近年、高齢化社会を迎え高血圧、糖尿病、心筋梗塞、脳卒中などの生活習慣病への関心が高まってきていますが、生活習慣病としての肝臓病への関心は今ひとつです。この理由として肝臓は沈黙の臓器とも言われ無症状のことが多いことが挙げられます。ただ、幸いなことに平成元年10月より健康診断に肝機能検査(GOT、GPT、γ-GTP)が取り入れられるようになり、肝臓病への関心が高まってきています。

健康診断でよくみつかる肝臓病としてまず脂肪肝が挙げられます。健康診断では「GPT、γ-GTPが少し高い」あるいは「腹部超音波検査で肝臓が腎臓に比べて白っぽい」などの結果で脂肪肝は発見されますが、わが国では約1500万人、国民の15%前後が脂肪肝と推定されています。脂肪肝は肝細胞内に中性脂肪が過剰に蓄積している病気で、最も多い原因は過栄養性すなわち肥満によるものです。肥満を解消しますと脂肪肝は容易に正常肝に戻りますが、放置されていることが多いのが実状です。

脂肪肝自体は慢性化することもなく恐い病気ではありませんが、脂肪肝の患者さんは、高血圧、高脂血症を合併していることが多く、更には狭心症、心筋梗塞の発症率が高いとされていますので、出来るだけ治しておく必要があります。
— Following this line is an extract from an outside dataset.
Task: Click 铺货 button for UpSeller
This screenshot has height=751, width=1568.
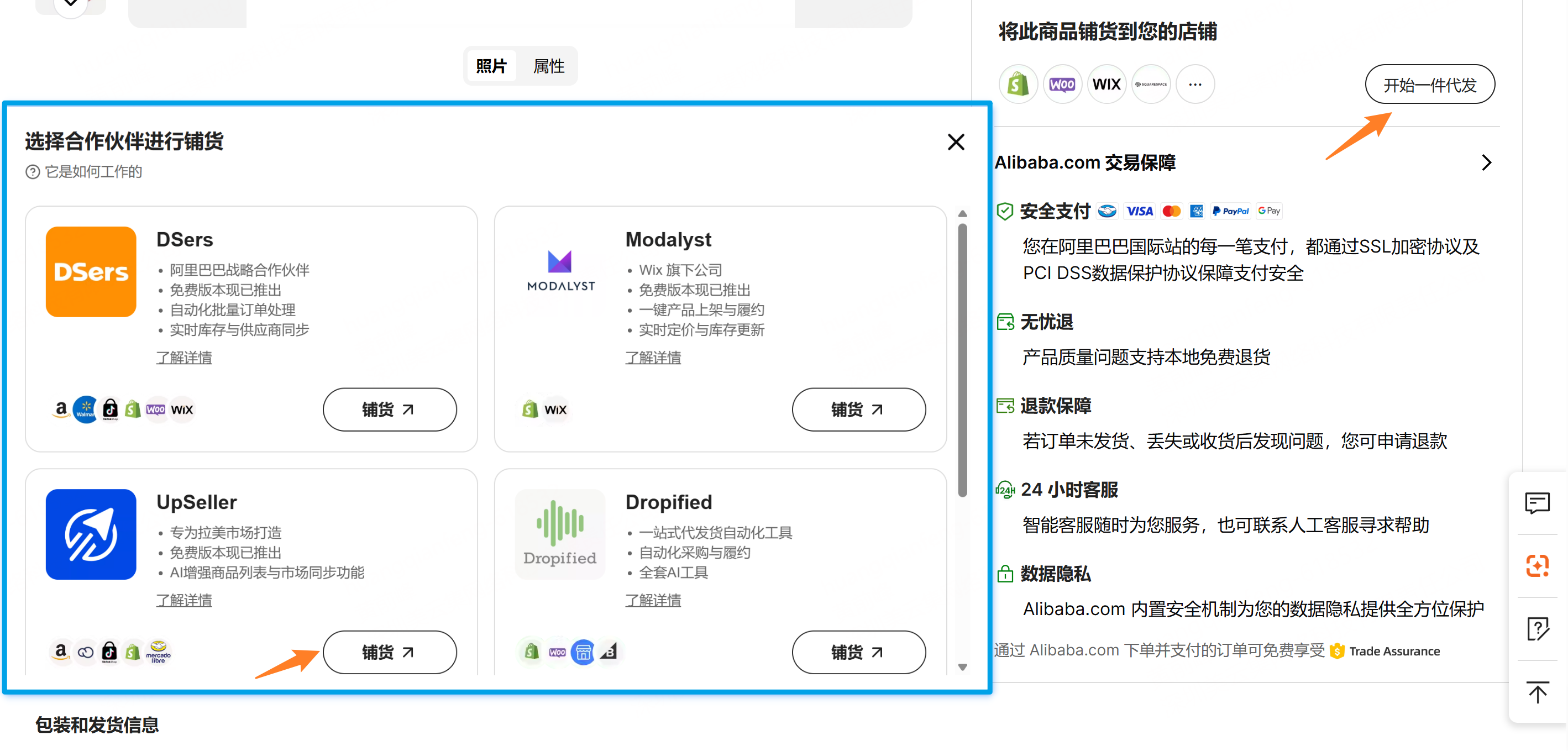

過栄養性脂肪肝の治療は、食事量を減らして運動をし、2ヶ月に1kg程度減量し標準体重に持っていくことですが、皆さんがいろいろな理由を付けて実行されないのが実状です。

例えば、食事量を今の8割程度にして下さいと説明しますと、多くの人はあまり食べていませんと答えられます。食事調査をしてみますと健常者に比べて実際沢山食べておられるのですが、このような返答をされるのは肥満のため茶碗が小さく見えるためではと思われます。更に問題なのは、中高年の男性は仕事に強く打ち込み、夜遅くまで会社で仕事をして、帰宅後動けなくなる程大量に食べてしまうことです。1回にそれも寝る前に沢山食べるのは脂肪肝への近道です。運動は1日5000歩から始めて10000歩程度の散歩を行うのが理想ですが、5000歩の散歩は距離にすると3km程度、時間では30分程度ですが、仕事人間の中高年者ではこの時間も取れないのが実状のようです。

何れに致しましても、脂肪肝は他の生活習慣病を引き起こす恐い病気であるとの認識のもと生活習慣の改善に努めることが大切です。